ASSIGNED TASK: Lines holding the word "computer" in the following material must be counted; give only the resulting number.

INFORMATION:
=== Begin Enclosure ===
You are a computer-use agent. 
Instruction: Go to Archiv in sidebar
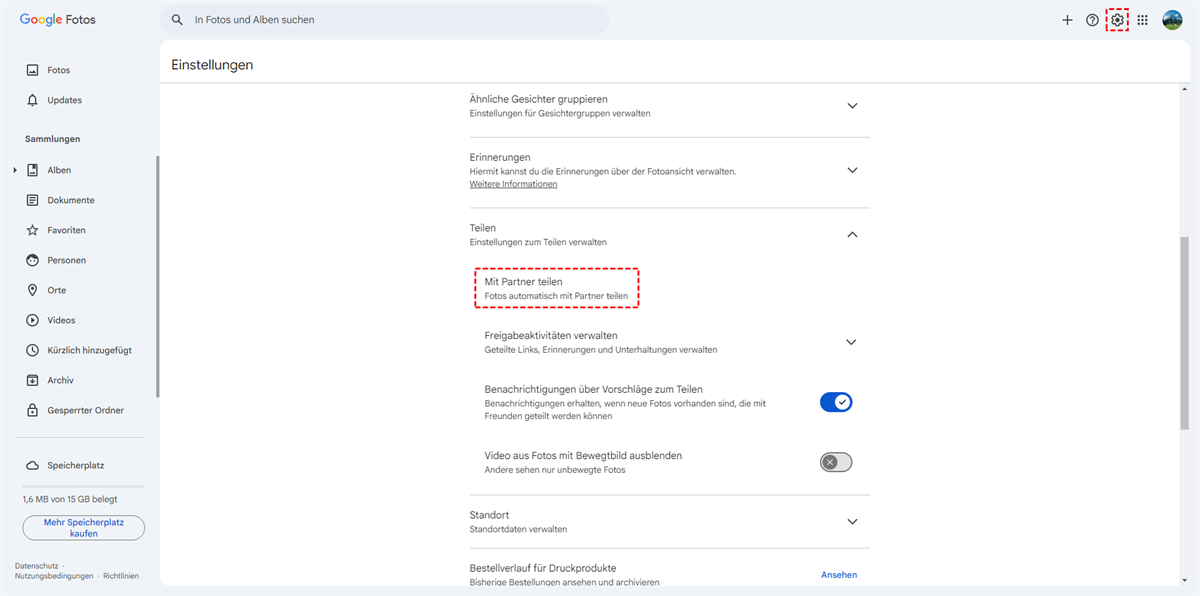(60, 380)
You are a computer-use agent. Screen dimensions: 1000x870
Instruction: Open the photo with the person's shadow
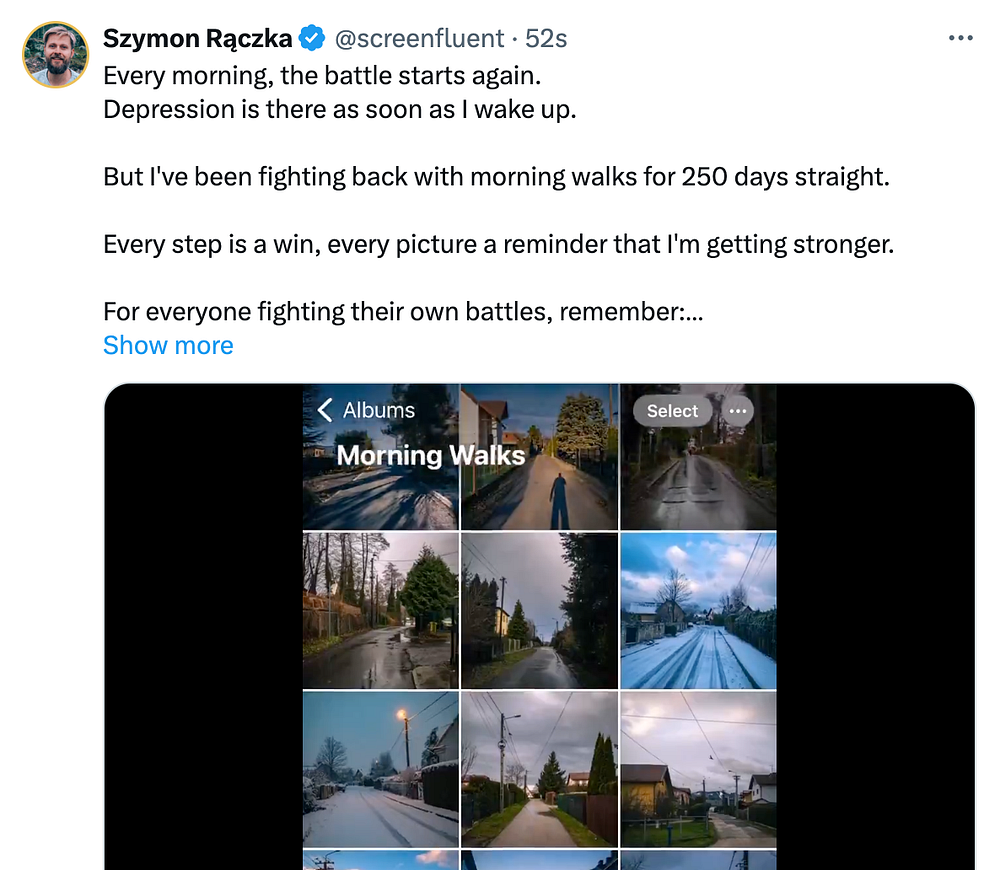540,490
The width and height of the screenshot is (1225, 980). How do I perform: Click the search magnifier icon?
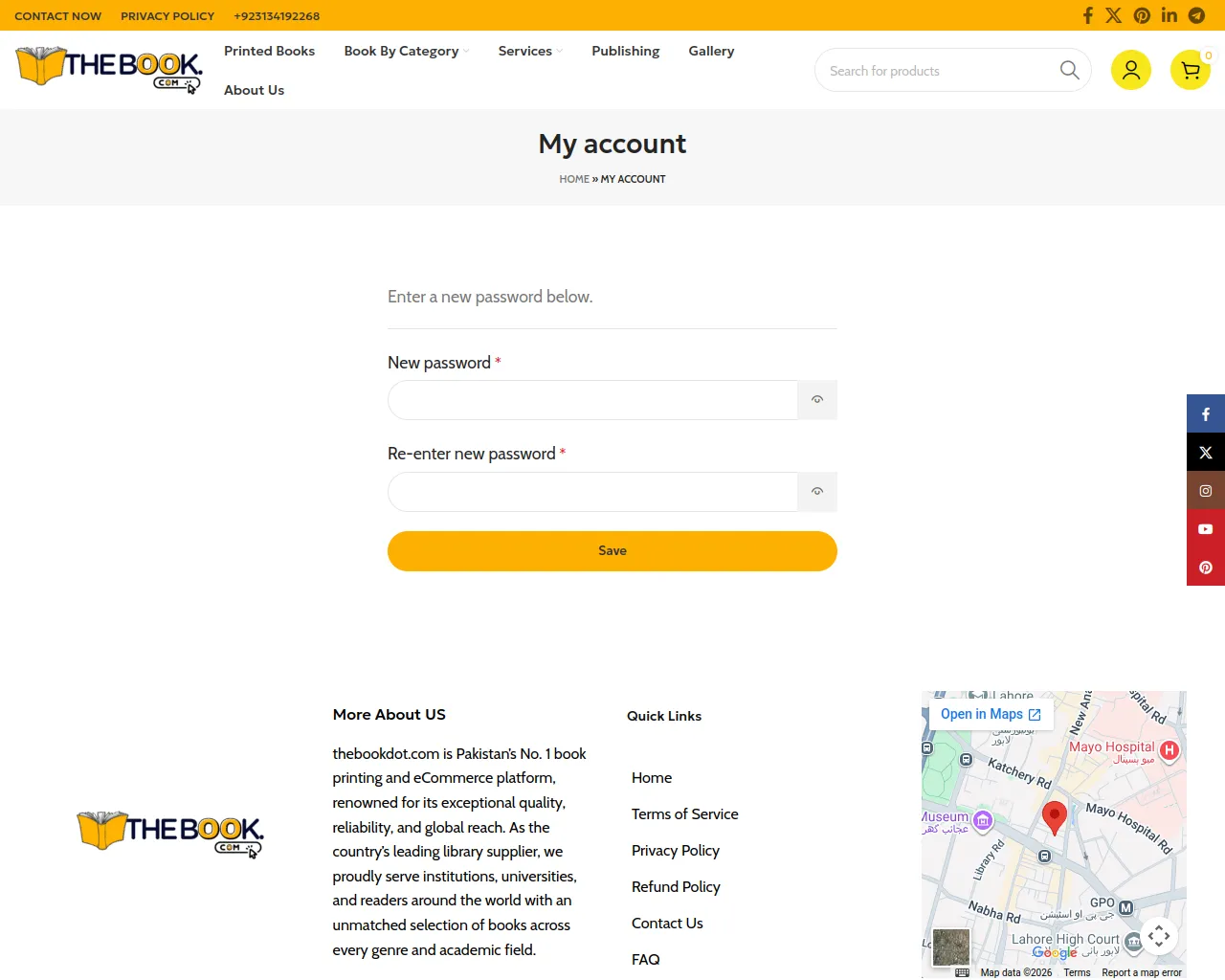pos(1069,70)
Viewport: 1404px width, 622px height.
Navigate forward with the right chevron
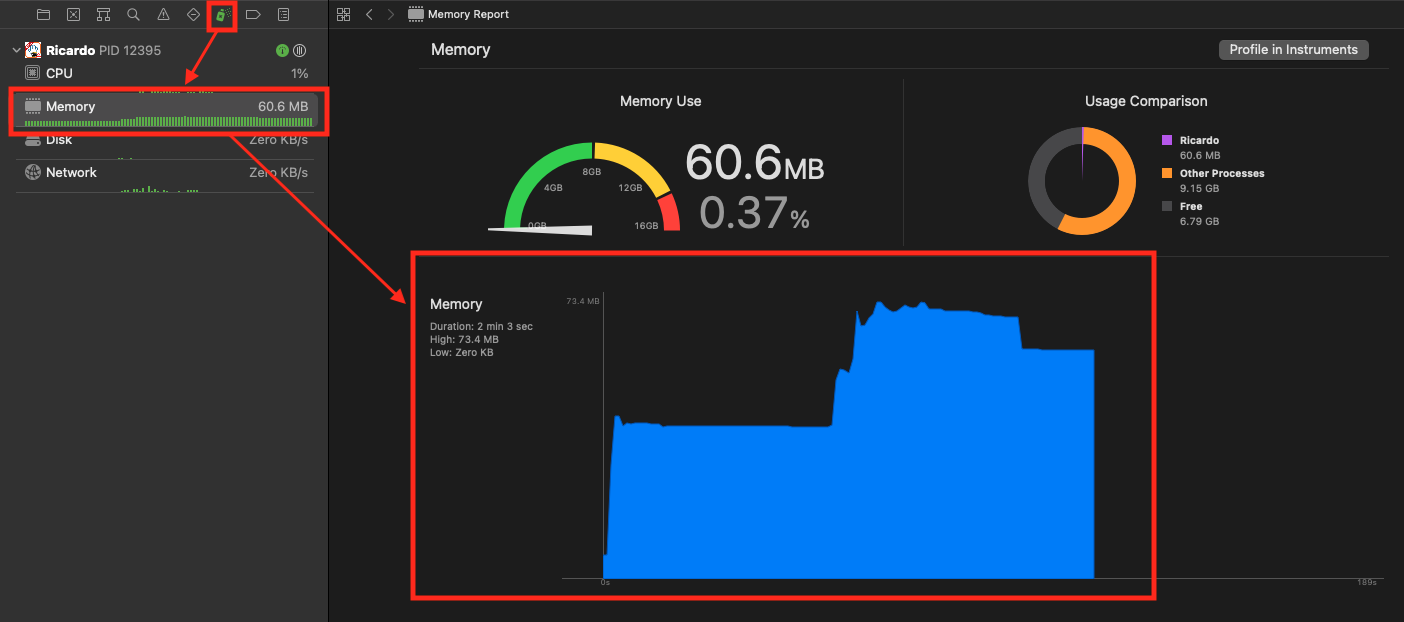390,14
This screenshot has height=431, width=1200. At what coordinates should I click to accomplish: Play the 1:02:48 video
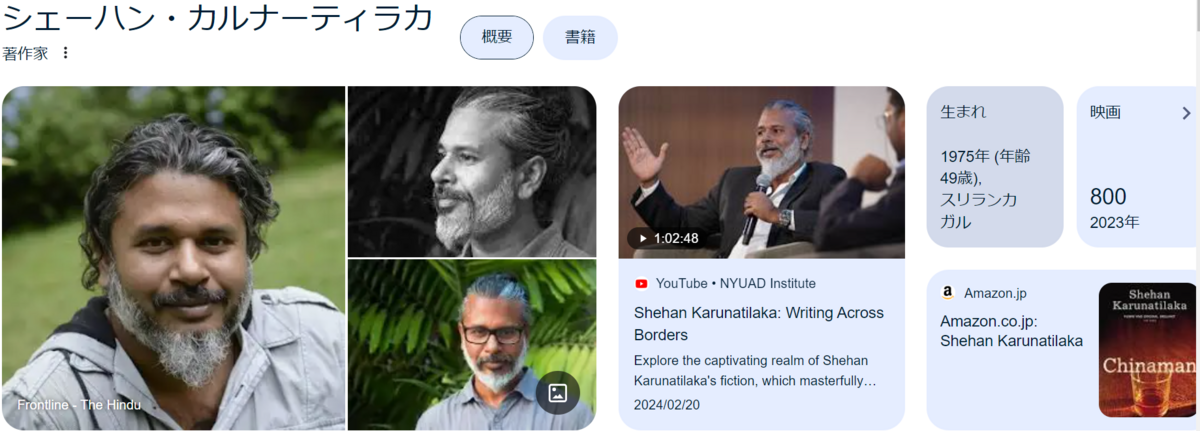pyautogui.click(x=666, y=239)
=== End Enclosure ===
EXERCISE RESULT: 2